It is very easy to stay within the confines of what is comfortable and normal in your set boundaries. Many writers structure their stories in what their public has come to expect, and they’ve created quite an empire. For example, Lisa Kleypas writes romance stories set in Georgian and Victorian England and her fans know the wonderful adventure they are in for when they pick up one of her books.
Ms. Kleypas has also stretched out her fingers and stepped away from historical romance to venture into contemporary. Some authors manage to do this transaction successfully, while others never found the right tone with readers. The problem this can face is alienating the core fan base which expects certain standards. Writing within your comfort zone can be rewarding and safe, but it can also trap you. Jayne Anne Krentz found a unique way of not pigeon-holding her creative juices by creating three pseudonyms: Amanda Quick for historical, Jayne Anne Krentz for contemporary, and Jayne Castle for futuristic stories.
I personally like to change my genre’s up, which can be limiting as well.

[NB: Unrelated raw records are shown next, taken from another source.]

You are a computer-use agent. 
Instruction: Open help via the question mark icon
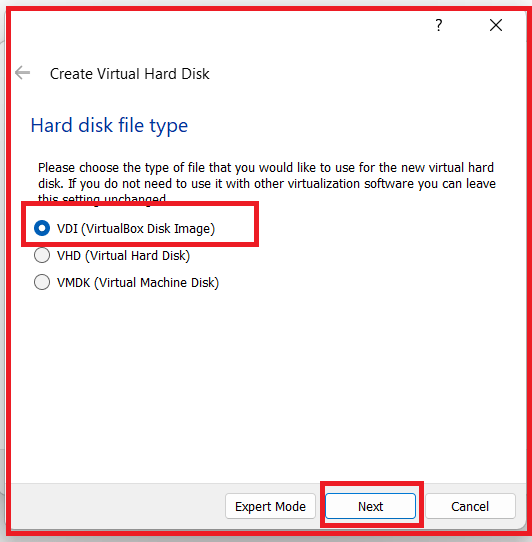438,25
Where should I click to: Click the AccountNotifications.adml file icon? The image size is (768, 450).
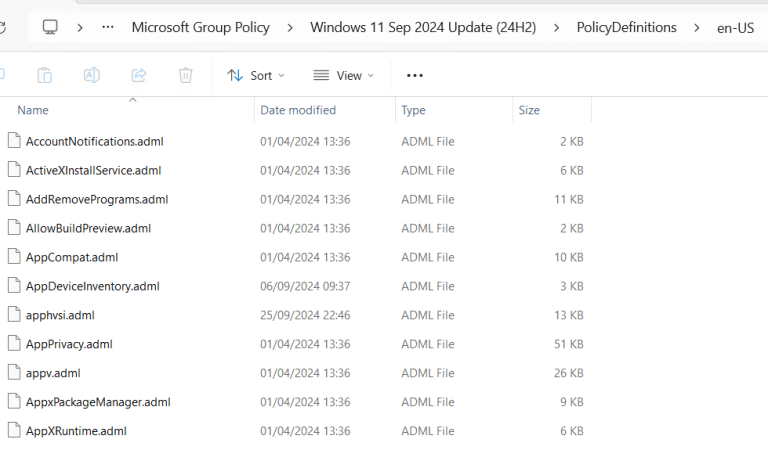(x=14, y=141)
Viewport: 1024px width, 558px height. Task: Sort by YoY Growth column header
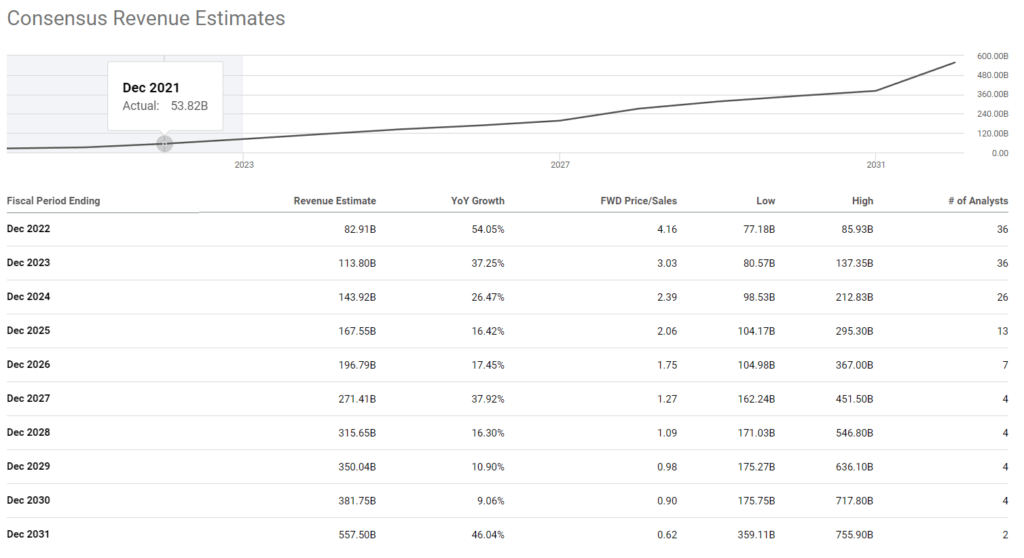[x=477, y=201]
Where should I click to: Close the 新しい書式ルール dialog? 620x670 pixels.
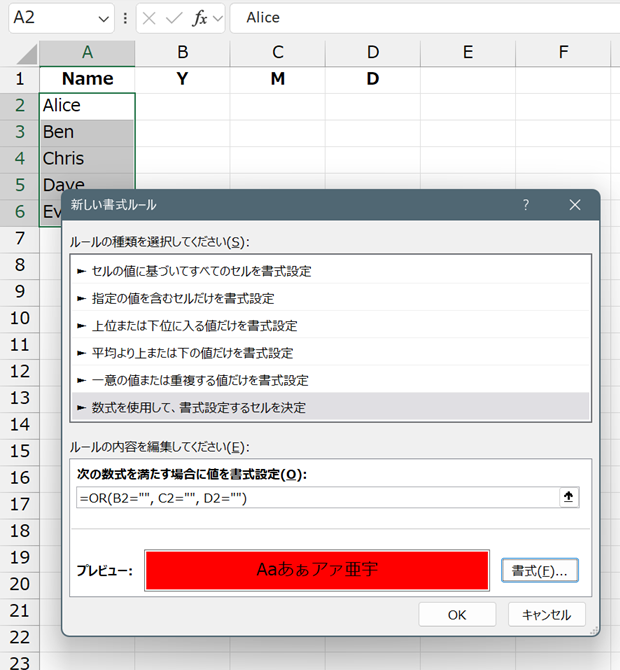(574, 205)
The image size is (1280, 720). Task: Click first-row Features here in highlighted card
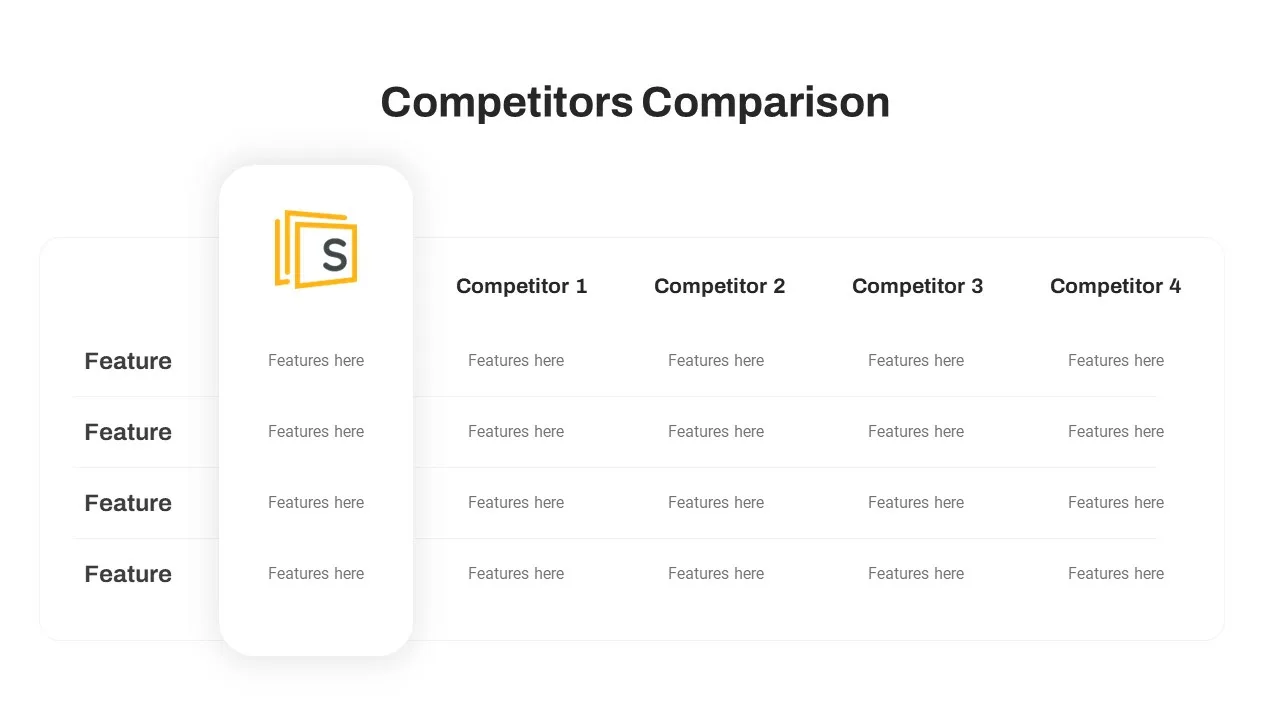tap(316, 360)
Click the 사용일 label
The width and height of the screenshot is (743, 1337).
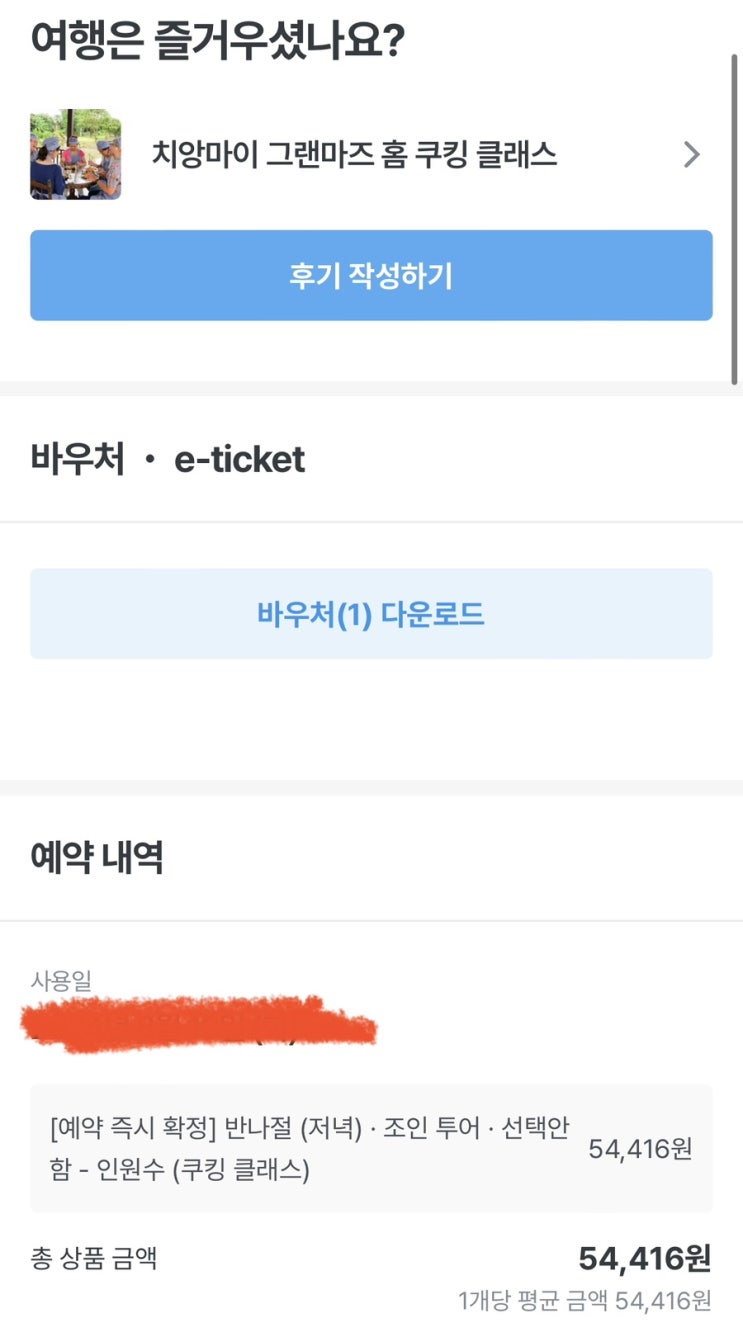coord(61,981)

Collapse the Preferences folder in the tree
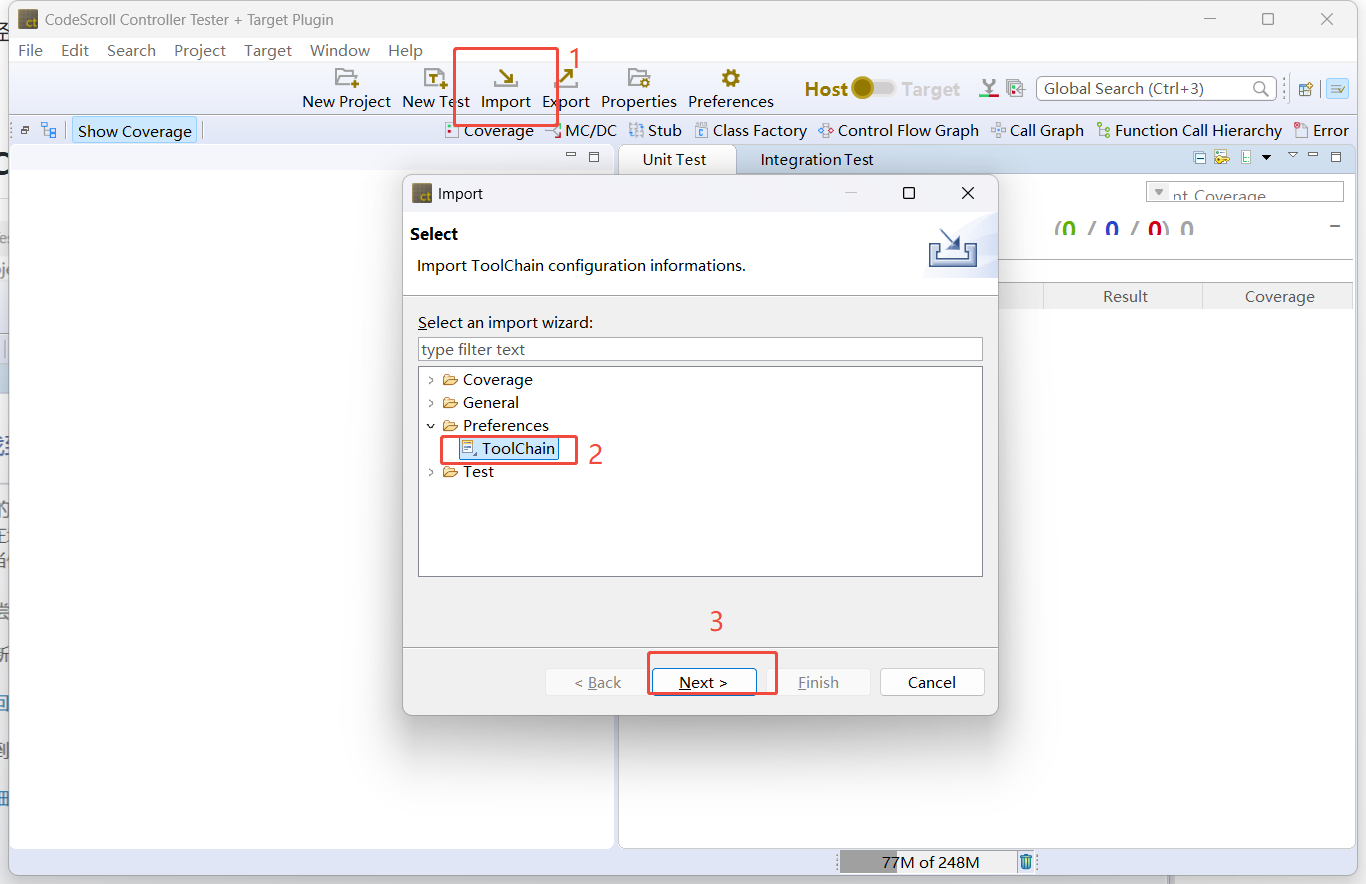pyautogui.click(x=431, y=426)
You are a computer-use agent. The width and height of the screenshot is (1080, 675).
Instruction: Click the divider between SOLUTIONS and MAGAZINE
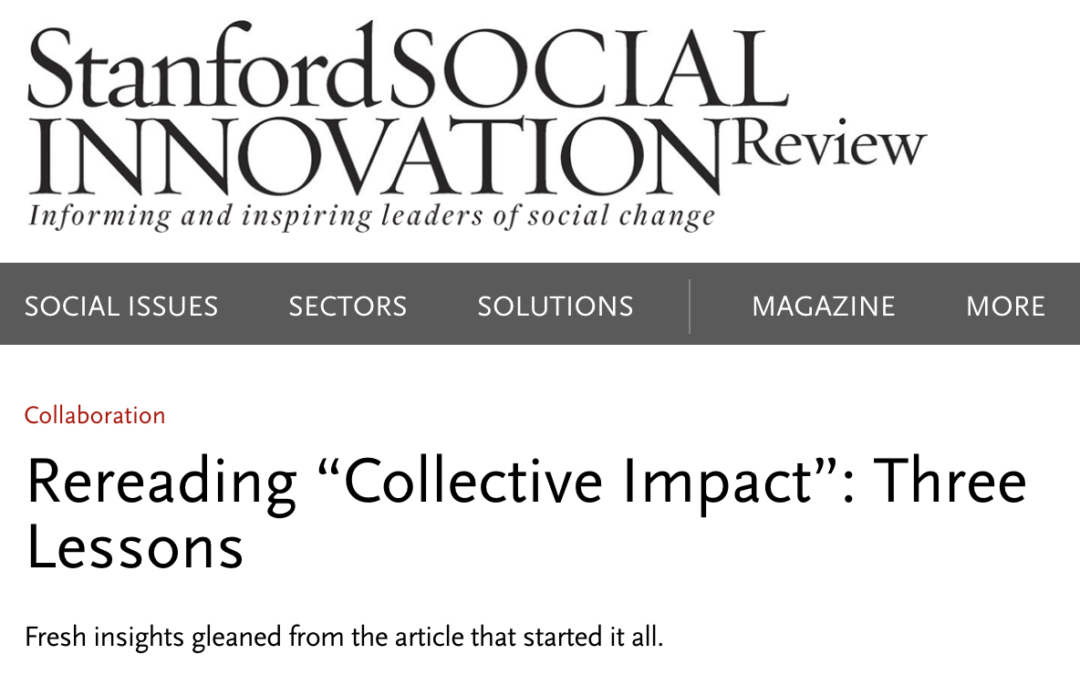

My first book, Black Leather Pants, was a contemporary erotica romance written when I lived in Paris, France, and much of it reflected my own experiences of French life. For my second book, An Innocent Heart, I told a Victorian era romance-mystery. I switched things up again with my third novel, Spirals, venturing into a futuristic-alternative world, continuing on with its sequel, Kismet. I stepped way out of my comfort zone with those two because not only are they ménage erotica romances, they’re written in first person present tense!
The downside to switching genres is that it can be difficult to get loyal readers. While one person may like contemporary, that same person may not like historicals. But stepping out of the comfort zone isn’t just for writers…it’s also for readers.
One thing I love about the explosion of ebook publishing is the emergence of fantasies in print. Readers are now able to explore different passions and a side of sexuality that hadn’t been there before. So many different love stories are visited now, from male on male love to multiple partners. Once thought taboos, ebooks are breaking down all types of zones to fulfill the readers demands.
Stepping outside whatever box makes you feel safe is a way of exploring a part of yourself you may have been afraid to face, whether it’s as a reader or writer. I constantly push my own boundaries because I never want to stagnate my stories; to fall into the trap where I substitute character names but have the same plot and the same expectations.